Consider the situation we decided to process odd and even numbers separately. For this purpose we create two feeders
and <code>put</code> into them odd and even values. 
```python
from datachunks import ChunkingFeeder

with ChunkingFeeder(lambda c: print(f'evens: {c}'), 5) as print_evens_feeder, \
        ChunkingFeeder(lambda c: print(f'odds: {c}'), 5) as print_odds_feeder:
    for i in range(25):
        if i % 2 == 0:
            print_evens_feeder.put(i)
        else:
            print_odds_feeder.put(i)
```
Expected output:
```
evens: [0, 2, 4, 6, 8]
odds: [1, 3, 5, 7, 9]
evens: [10, 12, 14, 16, 18]
odds: [11, 13, 15, 17, 19]
odds: [21, 23]
evens: [20, 22, 24]
```
Additional features:
- It is guarandeed that all data is delivered to the callback functions after the context exit.
- It is possible to produce additional items in callback function. It allows to build flexible and even recursive data processing, but of course it is your responsibility to avoid infinite recursion.
- By default <code>ChunkingFeeder</code> calls its chunk consumer synchronously. To use multithreading specify the <code>workers_num</code> parameter.
- To use multiprocessing set the <code>multiprocessing</code> parameter to <code>True</code> in addition to <code>workers_num</code> parameter.
- The <code>AsyncChunkingFeeder</code> also supports the <code>workers_num</code> parameter, but does not support <code>multiprocessing</code>.

## ETL example
Consider a simple ETL task: we have an <code>orders.jsonl</code> file that we need to upload to some Mongo database. Sending objects one-by-one is too slow, and file is too big to opload it in one big batch.
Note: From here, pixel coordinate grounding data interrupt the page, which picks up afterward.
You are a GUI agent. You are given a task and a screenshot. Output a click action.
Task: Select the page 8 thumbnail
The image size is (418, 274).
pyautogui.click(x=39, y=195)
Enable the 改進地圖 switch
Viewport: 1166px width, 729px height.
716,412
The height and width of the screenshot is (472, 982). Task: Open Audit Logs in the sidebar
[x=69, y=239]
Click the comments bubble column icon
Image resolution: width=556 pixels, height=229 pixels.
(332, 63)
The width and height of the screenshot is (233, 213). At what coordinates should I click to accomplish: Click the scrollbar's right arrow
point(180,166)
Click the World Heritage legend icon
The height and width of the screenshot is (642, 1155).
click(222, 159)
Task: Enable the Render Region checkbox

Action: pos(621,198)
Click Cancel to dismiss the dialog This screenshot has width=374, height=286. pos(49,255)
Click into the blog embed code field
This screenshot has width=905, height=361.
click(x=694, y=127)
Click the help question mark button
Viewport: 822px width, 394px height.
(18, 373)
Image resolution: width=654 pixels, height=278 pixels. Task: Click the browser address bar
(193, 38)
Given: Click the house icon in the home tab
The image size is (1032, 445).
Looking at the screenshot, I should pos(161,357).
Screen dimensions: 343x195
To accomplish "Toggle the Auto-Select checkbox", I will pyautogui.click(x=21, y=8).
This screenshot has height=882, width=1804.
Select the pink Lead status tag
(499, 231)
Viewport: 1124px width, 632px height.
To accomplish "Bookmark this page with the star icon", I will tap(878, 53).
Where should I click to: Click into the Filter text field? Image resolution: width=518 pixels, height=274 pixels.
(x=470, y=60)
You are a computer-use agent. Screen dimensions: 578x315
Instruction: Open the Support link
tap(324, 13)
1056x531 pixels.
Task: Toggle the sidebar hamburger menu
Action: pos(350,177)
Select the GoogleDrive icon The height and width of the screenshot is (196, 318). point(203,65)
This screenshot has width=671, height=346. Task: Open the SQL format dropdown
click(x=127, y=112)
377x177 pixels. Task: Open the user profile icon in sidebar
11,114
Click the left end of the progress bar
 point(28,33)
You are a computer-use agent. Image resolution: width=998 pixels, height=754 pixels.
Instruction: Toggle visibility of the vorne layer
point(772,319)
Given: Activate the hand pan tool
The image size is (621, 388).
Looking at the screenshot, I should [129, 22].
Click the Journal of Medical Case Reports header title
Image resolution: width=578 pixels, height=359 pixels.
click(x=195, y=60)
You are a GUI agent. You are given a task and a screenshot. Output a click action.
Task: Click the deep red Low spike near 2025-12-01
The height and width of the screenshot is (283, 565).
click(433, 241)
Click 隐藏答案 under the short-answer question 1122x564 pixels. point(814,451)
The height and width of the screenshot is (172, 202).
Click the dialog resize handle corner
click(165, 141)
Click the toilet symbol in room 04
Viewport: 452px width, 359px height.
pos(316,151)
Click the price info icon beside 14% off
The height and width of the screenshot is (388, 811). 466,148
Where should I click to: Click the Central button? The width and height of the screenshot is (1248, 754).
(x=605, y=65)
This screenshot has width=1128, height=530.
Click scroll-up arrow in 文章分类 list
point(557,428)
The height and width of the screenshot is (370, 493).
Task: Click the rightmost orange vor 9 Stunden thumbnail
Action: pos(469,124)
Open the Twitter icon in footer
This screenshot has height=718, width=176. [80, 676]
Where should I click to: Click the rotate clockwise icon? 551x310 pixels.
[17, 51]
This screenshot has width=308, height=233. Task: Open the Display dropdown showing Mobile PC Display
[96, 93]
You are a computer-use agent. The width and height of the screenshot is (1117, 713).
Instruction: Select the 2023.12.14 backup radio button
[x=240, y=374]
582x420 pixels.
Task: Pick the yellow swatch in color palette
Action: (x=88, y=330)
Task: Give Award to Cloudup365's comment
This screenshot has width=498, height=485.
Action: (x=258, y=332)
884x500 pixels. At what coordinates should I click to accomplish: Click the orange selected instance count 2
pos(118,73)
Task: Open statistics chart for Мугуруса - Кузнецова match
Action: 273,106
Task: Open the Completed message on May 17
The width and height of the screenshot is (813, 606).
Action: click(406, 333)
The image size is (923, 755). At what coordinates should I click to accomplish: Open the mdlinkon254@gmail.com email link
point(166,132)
So we are going to split this data to chunks of reasonable size.

Function <code>read_jsonl</code> reads the file and yields objects one-by-one:
```python
import json

def read_jsonl():
    with open('orders.jsonl', 'r', encoding='utf-8') as jsonl:
        for jsoned_obj in jsonl:
            if jsoned_obj:
                yield json.loads(jsoned_obj)
```
The following function pulls objects through chunks generator and send objects to some MongoDB:
```python
from datachunks import chunks

def transfer_orders(db_connection):
    for chunk in chunks(read_jsonl(), chunk_size=200):
        db_connection.orders.insert_many(chunk)
```
After a while we decided to store purchase and sales orders into different MongoDB collections, so let's use two chunking feeders:
```python
from datachunks import ChunkingFeeder

class TransferOrders():
    def __init__(self, db_connection):
        self.db_connection = db_connection

    def store_purchase_orders(self, chunk):
        self.db_connection.purchase_orders.insert_many(chunk)

    def store_sales_orders(self, chunk):
        self.db_connection.sales_orders.insert_many(chunk)

    def do_transfer(self):
        with ChunkingFeeder(self.store_purchase_orders, 100, workers_num=1) as purchase_feeder, \
                ChunkingFeeder(self.store_purchase_orders, 500, workers_num=1) as sales_feeder:
            for order in read_jsonl():
                if order.get('order_type') == 'purchase':
                    purchase_feeder.put(order)
                elif order.get('order_type') == 'sales':
                    sales_feeder.put(order)

def transfer_orders(db_connection):
    TransferOrders(db_connection).do_transfer()
```
The <code>pymongo</code> library is thread-safe, so it makes sense to speed up our process by storing data in separate threads.